Condor leans forward and tips the last drops of wine into my glass. He spins the empty bottle between his palms. “I haven’t only lived here,” he says, in a different tone. “I took Hannah and moved to the coast of Florida when her mom and I—” He breaks off suddenly, and a shadow moves across his face and takes the rest of his smile with it.
He uncaps the whiskey and pours us each a glass. When he looks up, his expression is unrecognizable.
And again, dimly, I remember the rumors: some trouble in high school, something Condor did.

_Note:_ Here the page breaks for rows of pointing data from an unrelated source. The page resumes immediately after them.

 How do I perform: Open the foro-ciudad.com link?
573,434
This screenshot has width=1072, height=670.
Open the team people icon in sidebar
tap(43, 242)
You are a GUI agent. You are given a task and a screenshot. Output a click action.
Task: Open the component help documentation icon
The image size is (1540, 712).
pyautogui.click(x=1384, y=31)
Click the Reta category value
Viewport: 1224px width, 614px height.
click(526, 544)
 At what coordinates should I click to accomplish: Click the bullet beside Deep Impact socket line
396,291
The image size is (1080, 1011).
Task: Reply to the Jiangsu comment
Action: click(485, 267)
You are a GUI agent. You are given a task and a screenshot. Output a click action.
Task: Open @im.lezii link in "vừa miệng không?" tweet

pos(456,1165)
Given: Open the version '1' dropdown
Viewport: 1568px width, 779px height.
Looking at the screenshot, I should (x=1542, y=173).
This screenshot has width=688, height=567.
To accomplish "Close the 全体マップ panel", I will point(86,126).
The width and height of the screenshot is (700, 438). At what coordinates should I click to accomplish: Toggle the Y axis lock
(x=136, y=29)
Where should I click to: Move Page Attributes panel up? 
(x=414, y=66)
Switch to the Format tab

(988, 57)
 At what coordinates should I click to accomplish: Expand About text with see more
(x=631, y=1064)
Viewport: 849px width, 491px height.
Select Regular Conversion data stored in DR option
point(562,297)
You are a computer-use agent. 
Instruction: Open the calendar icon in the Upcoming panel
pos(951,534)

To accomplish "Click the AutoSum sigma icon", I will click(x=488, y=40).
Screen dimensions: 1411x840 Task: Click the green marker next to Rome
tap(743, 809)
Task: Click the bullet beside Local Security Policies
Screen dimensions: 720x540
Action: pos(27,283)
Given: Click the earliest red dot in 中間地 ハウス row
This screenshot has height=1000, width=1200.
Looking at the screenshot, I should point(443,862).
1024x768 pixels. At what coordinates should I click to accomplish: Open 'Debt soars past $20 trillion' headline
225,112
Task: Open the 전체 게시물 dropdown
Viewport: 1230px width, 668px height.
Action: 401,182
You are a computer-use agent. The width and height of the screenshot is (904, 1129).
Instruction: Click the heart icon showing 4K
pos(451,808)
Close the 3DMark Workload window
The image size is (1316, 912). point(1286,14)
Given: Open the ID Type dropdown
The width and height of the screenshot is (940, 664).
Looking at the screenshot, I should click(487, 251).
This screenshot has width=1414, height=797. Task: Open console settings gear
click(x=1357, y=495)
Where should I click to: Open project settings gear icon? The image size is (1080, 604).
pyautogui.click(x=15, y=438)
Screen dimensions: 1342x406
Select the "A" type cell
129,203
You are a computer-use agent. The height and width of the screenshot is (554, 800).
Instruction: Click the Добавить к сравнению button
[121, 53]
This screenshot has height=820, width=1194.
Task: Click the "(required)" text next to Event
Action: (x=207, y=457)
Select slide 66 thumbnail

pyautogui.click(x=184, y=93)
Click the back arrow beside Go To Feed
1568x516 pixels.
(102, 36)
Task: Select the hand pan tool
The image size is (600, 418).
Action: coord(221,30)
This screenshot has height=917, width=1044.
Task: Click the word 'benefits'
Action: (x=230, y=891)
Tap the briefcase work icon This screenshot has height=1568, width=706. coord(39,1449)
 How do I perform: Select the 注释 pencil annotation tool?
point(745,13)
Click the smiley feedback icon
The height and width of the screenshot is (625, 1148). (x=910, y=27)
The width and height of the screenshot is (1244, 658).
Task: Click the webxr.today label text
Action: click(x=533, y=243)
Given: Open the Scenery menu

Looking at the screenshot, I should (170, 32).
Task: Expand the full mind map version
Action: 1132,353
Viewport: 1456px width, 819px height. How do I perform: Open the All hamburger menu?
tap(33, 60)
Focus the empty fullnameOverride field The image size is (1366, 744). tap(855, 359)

“It’s all right,” he says with a shrug. “I’m still angry about it, I guess. Hannah’s the best kid in the world, and her mother wants nothing to do with her. Drugs,” he clarifies, in answer to a question I haven’t asked. “She had an accident and then got hooked on the pain pills. She’s in Indianapolis.
Or she was. Went through rehab a few years ago. Still has visitation rights.” Condor frowns into his glass.
“Sorry. For asking.” Again, it isn’t quite the right thing to say.
“I bet you are.” Condor’s crooked smile is back. I want to tell him that isn’t how I meant it, but I can’t—what’s the point, anyway? “It’s better now that Hannah’s old enough to understand. I’m very honest. She knows her mom’s an addict, that she’s sick, that it’s not Hannah’s fault.” He looks away. “Ah, well. Mistakes of our youth, you know? You never really outrun them.”
“I hope that isn’t true,” I say, which makes him laugh.
“What about you?” he asks, settling back again in the sofa. “What’s it like coming home after all this time?”
“I’m not really coming home,” I say, as if he’s accused me of something. “I’m just here for a job.”
“Still. Must be weird to see how things have changed…”
“And how they haven’t,” I say, and he raises his eyebrows. I’m more than a little drunk now, and it feels great. All the doubts and uncertainties are drowning. Condor is here and we both know how this goes, and until then there’s nothing to do but keep going.
Condor sets down his glass. In the silence, he fingers the scar over his lip.
“What happened there?” I ask.
Condor just shrugs again. “Another childhood mistake.”
I lift up my glass. “To childhood mistakes, then.”
Slowly, he smiles. “And grown-up ones,” Condor says.
“Sure,” I say. “To grown-up ones, too.”
He tastes like whiskey when he leans in to kiss me, and long after he leaves, my skin continues burning.
Chapter Ten
My sleep is restless, full of nightmares that feel more like memories, one bleeding into the other. Now I’m shivering yet drenched in sweat. All my life I’ve been like this—too hot or too cold, too conspicuous or too plain, too tall or too thin or too something. My mother used to say I was like Goldilocks, trying out Big Bear’s and Little Bear’s things. She used to call it “Middle Bear” when something was just right. I wake up and for a second the smell of my mother, her lotion, her hands, seems to float through the room.